I really am struggling to understand this - talking about only outbound 25/tcp here. Honest, I'm not taking the proverbial so please bear with me. My take: Spammers will be using an app of some kind to spam, not native software. So I expect that this will be making all of the connections, whether to get a list of addresses + payload to relay ( on any port the remote server is istening on ), or to send. You do not need an authenticated cert to talk SSL/TLS to a mail server - or at least none I've ever come across so far, so a self signed example.com will do just fine. So the app just needs to use / generate one. So what's the difference? On Wed, 2014-11-05 at 15:26 +1300, Mark Foster wrote:
Blocking outbound port 25 blocks the vast majority of non authenticated smtp. The remainder being authenticated (or channelled via the same service provider, who can trace you by your IP, dynamic or not), provides some accountability and makes spam much easier to trace... acknowledging that much spam comes from compromised machines on residential grade connectivity (on port 25).
Blocking port 25 outbound (with an opt out option) makes sense if you can't quickly deal with offenders on your network (as often seems to be the case with big players).
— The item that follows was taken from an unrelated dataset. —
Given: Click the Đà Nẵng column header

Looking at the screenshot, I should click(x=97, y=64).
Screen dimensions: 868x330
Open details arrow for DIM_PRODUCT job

This doesnt the provide those players with an excuse to under-resource abuse@ (as the remaining spam is finding another way out) but this does seem to happen regardless... so its not even close to a silver bullet but it does helo more than hinder.
Mark.
Sent from a mobile device.
-------- Original message -------- From: Steve Holdoway Date:05/11/2014 14:56 (GMT+12:00) To: Peter Lambrechtsen Cc: nznog Subject: Re: [nznog] UFB 1 gig plans for retail and impact they have
On Wed, 2014-11-05 at 14:14 +1300, Peter Lambrechtsen wrote:
Have to say that blocking inbound port 25 and 53 is highly recommended for all RSPs. Plus blocking outbound port 25 to only SMTP servers you run if you wanted a sense of if customers are using their connections for mass spamming. With an opt out of course. Given that mail servers also listen on 587 ( thanks billg ) and 465, isn't blocking just 25/tcp just a bit pointless?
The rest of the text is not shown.